What you will do
**a.** Retype everything in the frog tank thread from "It was a bit" down to "Chris1 (Mar 13, 2007)".
**b.** Answer these from the frog tank thread:
(i) How many photos were given to show the routed edge?
(ii) What wattage is the night glo bulb kept above the tank?
(iii) How often does Zanejb change the whole water supply?

Page
It was a bit tricky to show the routed edge because of the stain being so dark on the wood, but there's 2 photos, from 2 different angles. It's just a right-angled edge routed out of the main part of the frame.


----------



## Chris1 (Mar 13, 2007)

thanks angel_saza!

with fotos like that, how can i go wrong! 
(well, easily, but thats my lack of handywomanness,....! 

hope i'm successful cos they look great!


----------



## Zanejb (Mar 13, 2007)

thats fantastic that top i might have to make one of my own too lol. yea tank size is everything and go for as many natural plants as possable it stops smells and breaks down the poo and so on. also i change half my water every week and i change the whole water supply once a month (i know people that do it more often but i havent had any troubles at the change rate i use) and last but not least feed the frogs at night. i find that feeding them at nigth occupies there time and i keep a small night glo bulb above the tank (only 15w) so i dont use bright lights that could disturb them. frogs are great easy going animals lol one of my all time favourites (im not joking my mum reminds me of when i got my first frog)

Supplied information

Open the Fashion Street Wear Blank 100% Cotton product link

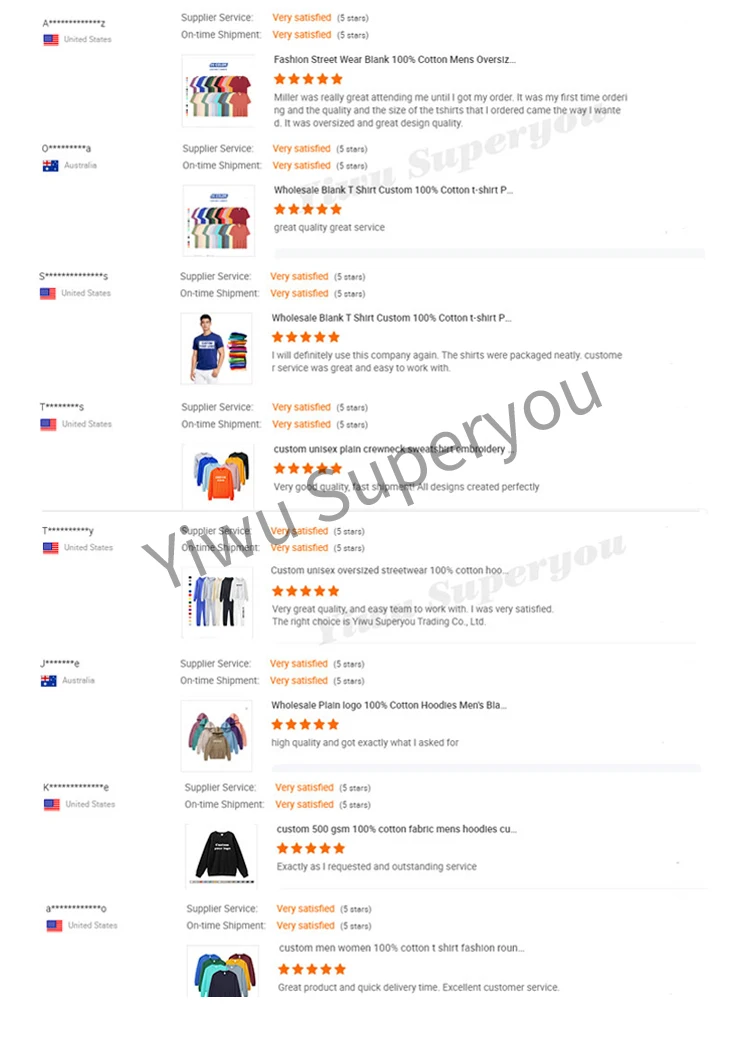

Correct answers
**a.**
It was a bit tricky to show the routed edge because of the stain being so dark on the wood, but there's 2 photos, from 2 different angles. It's just a right-angled edge routed out of the main part of the frame.


----------



## Chris1 (Mar 13, 2007)

**b.**
(i) 2
(ii) 15w
(iii) Once a month